Key Facts About Joint Debt Consolidation Loans:

These are joint loans between partners, but they don’t need to be between married individuals. Anyone can take out a joint debt consolidation loan with you if they are in a similar position and keen to consolidate loans to a better rate. This type of loan product can make it easier for you to gain acceptance from lenders because there are two applicants named on the loan product and jointly responsible for its repayment.

These are specialist loans, designed to pay off various other smaller credit balances. Different companies offer them with different interest rates plus varying terms and conditions. It’s important to read the Ts and Cs carefully to ensure that you pick the right joint debt consolidation loan for your needs. Above all, make sure that you can afford the monthly repayments. If necessary adjust the loan term so that you are repaying a more affordable amount each month, noting that this will increase the total amount that you repay overall.
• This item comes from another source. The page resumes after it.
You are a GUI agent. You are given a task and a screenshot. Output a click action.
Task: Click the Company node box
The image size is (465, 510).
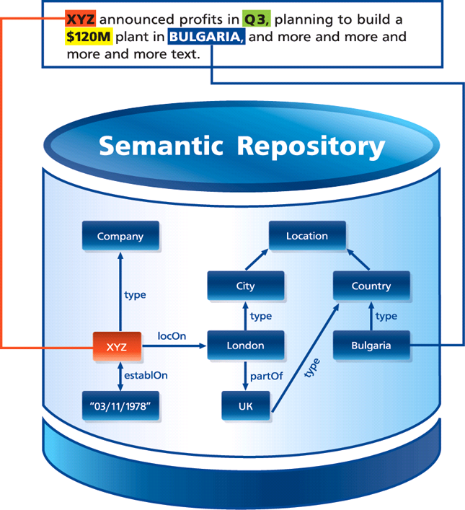[x=120, y=236]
Any type of debt consolidation loan should be taken out carefully and with thought and planning. These types of loan are like any other credit arrangement. You must stick to the terms of the credit arrangement or you will find yourself facing higher fees, late repayment charges and even court action. Where possible always seek advice about your financial situation and do a budget beforehand so that you are sure about the amount you can afford to repay every month. This will help you to choose the right financial product for your debt needs. A good adviser will be able to tell you which type of debt management product or programme is right for you.

Joint consolidation loans are a good way to get back onto a sure footing with your finances. With your smaller credit balances paid off and replaced by a single affordable loan, you can start to budget and manage your money for the longer-term, building up a savings safety net and seeking to avoid problematic debt in the future.

If you are facing serious money issues and want some impartial free advice the money advice service can help.

Why condense all your debts into one loan?

  • It will improve your financial budgeting each month
    You can group all your borrowing into one monthly repayment, which is easier to manage.  So choose the best consolidation loans of 2020 now!
  • Reduce your overall repayment costs
    A loan could actually help you to avoid paying more money each month if the interest rate is less than the combined total interest of all your debts.
  • A better personal credit score
    You are more likely to repay one loan payment on time every month, rather than many confusing payments across the month. This will then prove that you are a responsible borrower, which will eventually improve your credit score.

 

Are there any risks?

Joint debt consolidation loans aren’t for everyone. It’s important to bear in mind that, because you’re both signing the agreement, you’re equally responsible for repaying the loan. If payments are missed or you stop paying before the end of the agreed term, both of your credit scores could be affected. Hence, make sure to assess the risks involved before applying for debt consolidation with default.

Entering into a financial agreement of any kind with a family member – no matter how close you are – is always a big deal, therefore it pays to have an in-depth chat about the idea beforehand so you can both make an informed decision.

Contact us today

We’d love to help you move towards a debt free future. Our friendly team will offer no-obligation advice and answer any questions you might have about joint debt consolidation loans – just call us today.

Why condense all your debts into one loan?

  • It will improve your financial budgeting each month
    You can group all your borrowing into one monthly repayment, which is easier to manage.
  • Reduce your overall repayment costs
    A loan could actually help you to avoid paying more money each month if the interest rate is less than the combined total interest of all your debts.
  • A better personal credit score
    You are more likely to repay one loan payment on time every month, rather than many confusing payments across the month. This will then prove that you are a responsible borrower, which will eventually improve your credit score.